▶ [Try it]:
List each line of the data that holds the word "will".

(Saved data entries)
· · · ·
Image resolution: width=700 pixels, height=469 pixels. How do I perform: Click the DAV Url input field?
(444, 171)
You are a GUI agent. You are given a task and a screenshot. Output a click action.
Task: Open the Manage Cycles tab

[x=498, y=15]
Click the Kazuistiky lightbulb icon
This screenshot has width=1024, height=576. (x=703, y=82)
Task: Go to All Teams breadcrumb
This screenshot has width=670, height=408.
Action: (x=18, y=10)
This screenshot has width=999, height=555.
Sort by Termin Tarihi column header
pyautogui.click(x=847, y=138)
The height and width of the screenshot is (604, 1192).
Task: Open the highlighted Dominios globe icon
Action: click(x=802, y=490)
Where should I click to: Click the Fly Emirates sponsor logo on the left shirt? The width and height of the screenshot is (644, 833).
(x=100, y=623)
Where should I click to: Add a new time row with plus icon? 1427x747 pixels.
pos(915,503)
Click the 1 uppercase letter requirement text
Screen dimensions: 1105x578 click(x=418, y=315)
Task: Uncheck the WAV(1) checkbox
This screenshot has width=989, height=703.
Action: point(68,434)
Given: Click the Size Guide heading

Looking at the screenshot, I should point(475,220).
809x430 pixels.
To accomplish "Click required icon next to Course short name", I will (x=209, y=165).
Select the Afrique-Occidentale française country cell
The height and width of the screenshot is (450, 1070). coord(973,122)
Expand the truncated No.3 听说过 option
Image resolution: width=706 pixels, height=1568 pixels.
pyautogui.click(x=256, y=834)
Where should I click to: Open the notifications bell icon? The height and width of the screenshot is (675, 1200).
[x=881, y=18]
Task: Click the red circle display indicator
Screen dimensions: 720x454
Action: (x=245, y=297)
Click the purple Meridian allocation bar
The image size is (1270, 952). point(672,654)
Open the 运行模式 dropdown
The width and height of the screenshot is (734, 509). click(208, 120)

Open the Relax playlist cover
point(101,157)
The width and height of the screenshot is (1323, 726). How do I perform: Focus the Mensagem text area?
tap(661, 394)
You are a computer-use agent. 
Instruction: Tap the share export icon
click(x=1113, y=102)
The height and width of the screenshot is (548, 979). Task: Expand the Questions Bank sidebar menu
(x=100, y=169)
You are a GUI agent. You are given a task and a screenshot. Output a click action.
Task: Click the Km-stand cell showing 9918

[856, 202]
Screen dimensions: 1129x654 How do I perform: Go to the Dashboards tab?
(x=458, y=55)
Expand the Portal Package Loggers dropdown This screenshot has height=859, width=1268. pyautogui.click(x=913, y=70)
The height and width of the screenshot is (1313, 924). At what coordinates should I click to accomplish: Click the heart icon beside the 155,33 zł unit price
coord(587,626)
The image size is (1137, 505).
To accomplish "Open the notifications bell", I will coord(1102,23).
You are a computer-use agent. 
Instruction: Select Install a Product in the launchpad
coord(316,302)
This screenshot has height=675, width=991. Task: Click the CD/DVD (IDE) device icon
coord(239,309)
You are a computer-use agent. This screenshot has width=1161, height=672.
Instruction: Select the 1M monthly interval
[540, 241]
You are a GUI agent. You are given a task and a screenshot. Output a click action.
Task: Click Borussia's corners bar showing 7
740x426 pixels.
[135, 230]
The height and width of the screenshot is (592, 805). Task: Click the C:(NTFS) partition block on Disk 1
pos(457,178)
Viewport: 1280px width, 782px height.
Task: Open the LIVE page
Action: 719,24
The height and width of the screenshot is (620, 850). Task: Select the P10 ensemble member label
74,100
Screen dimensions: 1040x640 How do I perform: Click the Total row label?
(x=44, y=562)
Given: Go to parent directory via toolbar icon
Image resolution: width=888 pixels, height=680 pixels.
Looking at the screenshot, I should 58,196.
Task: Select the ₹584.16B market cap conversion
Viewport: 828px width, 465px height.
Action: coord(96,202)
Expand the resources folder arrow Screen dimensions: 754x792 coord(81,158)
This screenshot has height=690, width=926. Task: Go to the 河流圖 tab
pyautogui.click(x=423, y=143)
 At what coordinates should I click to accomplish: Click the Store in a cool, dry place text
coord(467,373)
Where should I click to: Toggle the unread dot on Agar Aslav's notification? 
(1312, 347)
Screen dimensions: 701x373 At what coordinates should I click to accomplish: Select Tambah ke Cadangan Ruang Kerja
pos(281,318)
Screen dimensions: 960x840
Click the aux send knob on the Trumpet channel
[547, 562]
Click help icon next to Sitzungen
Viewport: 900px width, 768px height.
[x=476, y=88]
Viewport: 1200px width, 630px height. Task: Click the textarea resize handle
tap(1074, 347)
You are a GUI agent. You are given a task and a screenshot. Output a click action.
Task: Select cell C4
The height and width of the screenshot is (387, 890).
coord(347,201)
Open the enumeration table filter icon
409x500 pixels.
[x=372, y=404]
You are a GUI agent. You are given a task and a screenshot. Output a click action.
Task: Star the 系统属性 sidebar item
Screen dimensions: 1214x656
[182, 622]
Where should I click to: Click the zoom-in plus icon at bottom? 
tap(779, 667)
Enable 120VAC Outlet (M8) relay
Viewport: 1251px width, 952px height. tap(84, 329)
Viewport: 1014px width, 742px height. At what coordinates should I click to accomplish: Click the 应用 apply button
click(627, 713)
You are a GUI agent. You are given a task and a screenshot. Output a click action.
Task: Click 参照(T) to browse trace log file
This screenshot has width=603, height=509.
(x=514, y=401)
· · · ·
▶ [Solved problem]:
To accomplish "Click required icon next to Course short name", I will (x=209, y=165).
To accomplish "Open the notifications bell", I will coord(1102,23).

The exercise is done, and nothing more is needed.